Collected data
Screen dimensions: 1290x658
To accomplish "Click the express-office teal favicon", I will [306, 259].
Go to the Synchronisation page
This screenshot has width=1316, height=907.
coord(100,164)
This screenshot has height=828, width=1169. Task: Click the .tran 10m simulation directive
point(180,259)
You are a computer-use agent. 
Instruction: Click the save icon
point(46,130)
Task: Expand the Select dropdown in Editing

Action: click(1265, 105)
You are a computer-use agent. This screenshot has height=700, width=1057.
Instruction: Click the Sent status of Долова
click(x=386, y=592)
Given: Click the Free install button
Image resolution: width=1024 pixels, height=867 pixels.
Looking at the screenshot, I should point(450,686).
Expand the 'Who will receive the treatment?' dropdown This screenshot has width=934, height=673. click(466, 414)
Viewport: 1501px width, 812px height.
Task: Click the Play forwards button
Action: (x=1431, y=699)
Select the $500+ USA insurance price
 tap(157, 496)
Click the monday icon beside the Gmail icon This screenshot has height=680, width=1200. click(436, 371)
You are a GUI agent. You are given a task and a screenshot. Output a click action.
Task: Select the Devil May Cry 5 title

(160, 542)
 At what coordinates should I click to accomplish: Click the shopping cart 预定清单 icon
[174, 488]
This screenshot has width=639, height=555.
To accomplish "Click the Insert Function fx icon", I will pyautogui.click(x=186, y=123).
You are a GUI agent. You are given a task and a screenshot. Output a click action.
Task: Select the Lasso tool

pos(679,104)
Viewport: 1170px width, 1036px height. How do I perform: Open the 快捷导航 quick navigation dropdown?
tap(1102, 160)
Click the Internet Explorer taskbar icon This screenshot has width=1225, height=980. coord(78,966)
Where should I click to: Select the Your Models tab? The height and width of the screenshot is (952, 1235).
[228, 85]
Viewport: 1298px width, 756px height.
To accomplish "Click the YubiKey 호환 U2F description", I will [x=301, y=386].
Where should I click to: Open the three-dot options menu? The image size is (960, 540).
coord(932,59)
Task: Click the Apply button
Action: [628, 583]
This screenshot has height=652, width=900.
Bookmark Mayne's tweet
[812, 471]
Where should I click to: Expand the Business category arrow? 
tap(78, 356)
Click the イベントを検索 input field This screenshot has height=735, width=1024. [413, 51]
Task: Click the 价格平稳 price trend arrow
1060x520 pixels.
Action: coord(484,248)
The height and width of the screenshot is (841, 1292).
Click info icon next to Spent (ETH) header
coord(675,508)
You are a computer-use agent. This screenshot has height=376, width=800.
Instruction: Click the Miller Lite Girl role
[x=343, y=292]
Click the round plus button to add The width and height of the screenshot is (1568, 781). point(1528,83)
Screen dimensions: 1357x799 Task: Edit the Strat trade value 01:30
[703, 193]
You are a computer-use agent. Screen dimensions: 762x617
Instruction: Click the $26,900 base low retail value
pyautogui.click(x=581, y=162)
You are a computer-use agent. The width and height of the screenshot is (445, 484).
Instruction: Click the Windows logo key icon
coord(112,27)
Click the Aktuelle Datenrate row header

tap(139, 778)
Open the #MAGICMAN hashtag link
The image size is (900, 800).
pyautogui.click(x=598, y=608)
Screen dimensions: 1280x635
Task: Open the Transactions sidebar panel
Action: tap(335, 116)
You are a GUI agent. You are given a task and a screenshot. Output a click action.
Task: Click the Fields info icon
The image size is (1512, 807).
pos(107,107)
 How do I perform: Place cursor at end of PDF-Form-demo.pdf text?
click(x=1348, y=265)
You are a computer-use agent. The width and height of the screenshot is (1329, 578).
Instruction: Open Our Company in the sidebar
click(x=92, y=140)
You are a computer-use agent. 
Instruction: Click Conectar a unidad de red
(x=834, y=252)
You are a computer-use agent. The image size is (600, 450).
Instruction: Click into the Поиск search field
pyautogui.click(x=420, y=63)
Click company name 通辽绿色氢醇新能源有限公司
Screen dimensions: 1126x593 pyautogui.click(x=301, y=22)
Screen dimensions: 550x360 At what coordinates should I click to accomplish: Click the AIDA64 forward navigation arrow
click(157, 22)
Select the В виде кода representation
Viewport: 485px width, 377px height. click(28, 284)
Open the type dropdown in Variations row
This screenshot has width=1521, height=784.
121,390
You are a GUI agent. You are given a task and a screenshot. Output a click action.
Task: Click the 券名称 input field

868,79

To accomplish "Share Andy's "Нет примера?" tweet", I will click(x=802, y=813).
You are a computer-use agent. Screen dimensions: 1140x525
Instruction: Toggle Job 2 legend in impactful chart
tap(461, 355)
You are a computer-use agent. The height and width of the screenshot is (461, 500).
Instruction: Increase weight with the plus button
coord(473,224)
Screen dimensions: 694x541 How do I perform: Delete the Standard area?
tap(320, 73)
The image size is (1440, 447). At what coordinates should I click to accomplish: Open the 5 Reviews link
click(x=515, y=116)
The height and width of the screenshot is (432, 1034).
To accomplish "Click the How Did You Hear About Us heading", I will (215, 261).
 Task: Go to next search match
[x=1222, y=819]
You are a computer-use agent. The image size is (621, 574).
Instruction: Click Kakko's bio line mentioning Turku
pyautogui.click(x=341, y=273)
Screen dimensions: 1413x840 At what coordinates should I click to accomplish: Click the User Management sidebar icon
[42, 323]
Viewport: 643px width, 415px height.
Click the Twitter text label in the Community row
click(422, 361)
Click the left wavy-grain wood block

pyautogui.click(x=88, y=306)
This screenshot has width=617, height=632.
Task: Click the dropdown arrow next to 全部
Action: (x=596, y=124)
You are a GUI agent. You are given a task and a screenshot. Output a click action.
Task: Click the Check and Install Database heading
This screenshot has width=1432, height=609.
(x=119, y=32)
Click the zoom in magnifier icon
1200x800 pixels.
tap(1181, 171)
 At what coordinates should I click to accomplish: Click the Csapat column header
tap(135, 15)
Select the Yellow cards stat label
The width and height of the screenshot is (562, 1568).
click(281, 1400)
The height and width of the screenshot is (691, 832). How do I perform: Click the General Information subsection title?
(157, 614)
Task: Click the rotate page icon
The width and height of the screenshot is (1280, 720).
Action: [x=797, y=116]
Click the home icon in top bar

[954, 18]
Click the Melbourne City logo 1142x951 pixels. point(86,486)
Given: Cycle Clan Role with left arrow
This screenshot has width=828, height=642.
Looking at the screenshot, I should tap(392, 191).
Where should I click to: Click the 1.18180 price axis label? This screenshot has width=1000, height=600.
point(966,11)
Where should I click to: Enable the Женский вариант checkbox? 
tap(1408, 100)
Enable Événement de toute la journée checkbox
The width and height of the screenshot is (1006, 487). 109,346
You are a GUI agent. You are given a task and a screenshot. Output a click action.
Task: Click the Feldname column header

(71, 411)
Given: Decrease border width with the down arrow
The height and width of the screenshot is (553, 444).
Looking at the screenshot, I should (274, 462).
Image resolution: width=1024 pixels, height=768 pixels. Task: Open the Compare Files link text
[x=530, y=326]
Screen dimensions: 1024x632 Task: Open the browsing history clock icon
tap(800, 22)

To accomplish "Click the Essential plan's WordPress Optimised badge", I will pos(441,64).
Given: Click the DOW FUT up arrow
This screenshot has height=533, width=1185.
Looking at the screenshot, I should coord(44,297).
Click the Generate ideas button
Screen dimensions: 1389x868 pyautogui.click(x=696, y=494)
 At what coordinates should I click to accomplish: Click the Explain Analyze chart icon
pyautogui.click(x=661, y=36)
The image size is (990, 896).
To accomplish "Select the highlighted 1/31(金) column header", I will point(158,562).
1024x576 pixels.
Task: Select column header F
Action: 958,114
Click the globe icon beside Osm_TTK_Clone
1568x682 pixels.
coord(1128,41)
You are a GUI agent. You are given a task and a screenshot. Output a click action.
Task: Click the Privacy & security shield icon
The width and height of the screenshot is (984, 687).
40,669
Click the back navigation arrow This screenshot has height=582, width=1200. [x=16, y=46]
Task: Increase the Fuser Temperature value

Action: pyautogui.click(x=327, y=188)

EXERCISE DIRECTIONS >> The required output is every line above from the one with "Where should I click to: Expand" down to the one with "has height=376, width=800.", restated word for word, ends included.

EXERCISE OUTPUT >>
Where should I click to: Expand the Business category arrow? 
tap(78, 356)
Click the イベントを検索 input field This screenshot has height=735, width=1024. [413, 51]
Task: Click the 价格平稳 price trend arrow
1060x520 pixels.
Action: coord(484,248)
The height and width of the screenshot is (841, 1292).
Click info icon next to Spent (ETH) header
coord(675,508)
You are a computer-use agent. This screenshot has height=376, width=800.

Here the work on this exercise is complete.